== Excerpted passage ==

Nested SUMX or DAX Query?

August 6, 2015 at 4:44 pm

That’s a very fine laid out blog post Matt. I particularly like the way that you tune in on the right solution step by step by using Dax Studio. That makes it a lot easier both to follow and understand the process and not the least the logic behind the final solution.

I believe that Dax Sudio is a very much overlooked tool for learning DAX and debugging DAX formulas. That especially goes for people who are working exclusively inside Excel (as opposed to working with SSAS tabular and it’s client tools).

Very fine blog post.

August 6, 2015 at 5:06 pm

Thanks for your comments and support. I agree with your comments about DAX studio, and also about writing DAX. I think it is good for everyone learning DAX to realise that there is a process to get the right answer, and there are very few brainiacs that can just pull the right answer out the first time.

November 16, 2015 at 11:01 am

Does anyone know a source for learning a little more about how to utilize the DAX Studio? This is about the best blog I’ve found with an example of someone using the software and the documentation at https://daxstudio.codeplex.com/documentation really wasn’t very helpful. Ferrari has a good video on optimizing DAX Queries, but it is using SQL Profiler and SSMS for the analysis which is still way over my excel brain’s comprehension. https://www.youtube.com/watch?v=1v0xUX8Bve8

November 16, 2015 at 12:25 pm

I think the issue with the lack of content and documentation is that DAX studio was built for SQL Server pros that are using Power Pivot. These people already know how to use the profiling tools (and query language) and hence they don’t need the documentation. For the rest of use mere mortal Excel users, we have to hunt, scrounge and teach ourselves. This sounds like a good thing to add to the list of potential blog posts.

== Written task ==
Rewrite the paragraph in the comment thread above that begins "I think the issue with the lack" as a short bulleted list that keeps its main points.

== Listed entries ==
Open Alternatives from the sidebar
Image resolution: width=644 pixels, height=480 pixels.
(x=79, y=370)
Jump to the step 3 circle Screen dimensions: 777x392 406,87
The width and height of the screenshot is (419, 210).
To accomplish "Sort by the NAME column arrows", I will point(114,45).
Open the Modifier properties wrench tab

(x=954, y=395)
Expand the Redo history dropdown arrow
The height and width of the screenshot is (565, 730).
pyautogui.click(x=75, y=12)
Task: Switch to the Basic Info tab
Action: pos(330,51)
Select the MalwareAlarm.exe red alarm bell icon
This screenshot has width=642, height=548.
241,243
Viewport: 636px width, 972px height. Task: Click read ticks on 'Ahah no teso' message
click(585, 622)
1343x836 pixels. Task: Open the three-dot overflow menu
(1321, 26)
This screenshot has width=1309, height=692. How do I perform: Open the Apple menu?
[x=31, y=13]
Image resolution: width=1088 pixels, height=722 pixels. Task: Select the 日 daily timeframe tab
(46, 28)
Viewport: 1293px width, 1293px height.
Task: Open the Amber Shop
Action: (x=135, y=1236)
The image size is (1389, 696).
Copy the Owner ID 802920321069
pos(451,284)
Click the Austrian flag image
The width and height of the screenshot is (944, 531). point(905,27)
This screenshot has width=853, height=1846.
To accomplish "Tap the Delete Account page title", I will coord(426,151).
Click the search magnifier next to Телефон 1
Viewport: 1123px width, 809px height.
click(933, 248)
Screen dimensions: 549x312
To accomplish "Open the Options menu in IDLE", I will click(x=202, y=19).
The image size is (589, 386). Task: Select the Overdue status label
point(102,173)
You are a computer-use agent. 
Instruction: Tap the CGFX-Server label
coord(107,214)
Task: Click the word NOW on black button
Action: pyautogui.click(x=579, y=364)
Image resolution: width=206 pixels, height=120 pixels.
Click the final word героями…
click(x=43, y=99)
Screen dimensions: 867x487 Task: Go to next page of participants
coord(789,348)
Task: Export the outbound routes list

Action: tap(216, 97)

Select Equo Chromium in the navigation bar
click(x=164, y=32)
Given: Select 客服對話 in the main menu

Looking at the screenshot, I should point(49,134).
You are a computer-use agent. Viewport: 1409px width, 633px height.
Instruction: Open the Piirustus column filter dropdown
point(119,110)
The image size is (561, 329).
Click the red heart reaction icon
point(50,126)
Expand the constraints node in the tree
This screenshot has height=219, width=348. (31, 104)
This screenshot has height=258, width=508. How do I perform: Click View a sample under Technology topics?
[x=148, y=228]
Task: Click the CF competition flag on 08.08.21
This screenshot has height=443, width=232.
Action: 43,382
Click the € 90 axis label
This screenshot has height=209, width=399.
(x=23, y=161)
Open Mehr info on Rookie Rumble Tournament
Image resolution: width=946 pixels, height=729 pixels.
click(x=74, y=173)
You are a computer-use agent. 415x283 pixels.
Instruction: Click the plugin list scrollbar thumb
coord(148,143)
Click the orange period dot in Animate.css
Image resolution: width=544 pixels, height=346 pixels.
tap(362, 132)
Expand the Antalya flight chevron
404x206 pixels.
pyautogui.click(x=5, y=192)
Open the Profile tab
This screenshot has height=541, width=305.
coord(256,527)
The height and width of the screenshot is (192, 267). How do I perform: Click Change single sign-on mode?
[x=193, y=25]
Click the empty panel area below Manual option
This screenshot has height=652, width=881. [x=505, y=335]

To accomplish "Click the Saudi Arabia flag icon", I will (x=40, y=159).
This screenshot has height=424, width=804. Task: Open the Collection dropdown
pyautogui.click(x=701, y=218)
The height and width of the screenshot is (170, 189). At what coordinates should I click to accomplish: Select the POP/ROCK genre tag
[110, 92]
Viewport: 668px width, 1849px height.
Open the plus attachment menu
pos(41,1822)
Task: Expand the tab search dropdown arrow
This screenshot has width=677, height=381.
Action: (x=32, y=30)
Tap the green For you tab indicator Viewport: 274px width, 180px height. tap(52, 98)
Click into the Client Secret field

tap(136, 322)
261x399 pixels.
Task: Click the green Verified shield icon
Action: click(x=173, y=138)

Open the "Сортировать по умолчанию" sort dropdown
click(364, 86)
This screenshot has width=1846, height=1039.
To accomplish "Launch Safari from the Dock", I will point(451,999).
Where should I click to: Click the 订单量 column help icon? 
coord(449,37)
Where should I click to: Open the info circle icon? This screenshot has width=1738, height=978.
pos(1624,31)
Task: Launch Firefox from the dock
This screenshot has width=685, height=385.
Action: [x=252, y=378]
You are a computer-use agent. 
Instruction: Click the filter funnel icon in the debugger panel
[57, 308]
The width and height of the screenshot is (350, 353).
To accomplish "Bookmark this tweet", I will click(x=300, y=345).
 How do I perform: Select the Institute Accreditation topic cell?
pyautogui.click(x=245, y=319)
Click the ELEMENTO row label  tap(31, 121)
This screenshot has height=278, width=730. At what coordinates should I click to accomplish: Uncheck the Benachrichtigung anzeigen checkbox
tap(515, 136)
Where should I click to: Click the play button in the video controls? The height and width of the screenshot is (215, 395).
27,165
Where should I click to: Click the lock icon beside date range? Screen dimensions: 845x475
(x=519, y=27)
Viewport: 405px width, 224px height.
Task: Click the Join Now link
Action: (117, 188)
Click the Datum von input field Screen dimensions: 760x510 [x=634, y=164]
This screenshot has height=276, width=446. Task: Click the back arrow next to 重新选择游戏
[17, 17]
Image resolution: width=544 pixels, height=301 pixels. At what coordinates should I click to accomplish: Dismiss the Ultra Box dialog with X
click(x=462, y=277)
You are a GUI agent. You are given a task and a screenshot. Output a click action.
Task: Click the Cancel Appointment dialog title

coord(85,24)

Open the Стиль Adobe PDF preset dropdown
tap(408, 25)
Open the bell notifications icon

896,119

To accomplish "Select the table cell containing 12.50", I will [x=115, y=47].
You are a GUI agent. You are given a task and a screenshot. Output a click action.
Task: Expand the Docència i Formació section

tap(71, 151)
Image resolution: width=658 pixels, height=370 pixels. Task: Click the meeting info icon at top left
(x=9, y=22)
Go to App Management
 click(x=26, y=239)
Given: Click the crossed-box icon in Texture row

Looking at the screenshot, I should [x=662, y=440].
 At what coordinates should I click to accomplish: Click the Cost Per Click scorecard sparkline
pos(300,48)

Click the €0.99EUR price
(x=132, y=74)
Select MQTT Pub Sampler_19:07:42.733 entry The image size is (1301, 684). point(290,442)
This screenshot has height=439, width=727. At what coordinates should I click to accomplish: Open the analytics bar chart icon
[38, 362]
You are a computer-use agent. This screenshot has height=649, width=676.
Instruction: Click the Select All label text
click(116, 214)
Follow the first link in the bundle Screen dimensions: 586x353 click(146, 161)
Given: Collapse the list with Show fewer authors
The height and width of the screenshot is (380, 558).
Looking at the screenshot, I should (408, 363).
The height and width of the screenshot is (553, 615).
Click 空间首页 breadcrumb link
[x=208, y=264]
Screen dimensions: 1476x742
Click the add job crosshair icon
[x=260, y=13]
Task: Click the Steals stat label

== Exercise answer ==
- DAX Studio has little content and documentation because it was built for SQL Server professionals who use Power Pivot.
- Those users already know the profiling tools and query language, so they don't need documentation.
- Ordinary Excel users have to hunt, scrounge and teach themselves.
- The topic would be a good addition to the list of potential blog posts.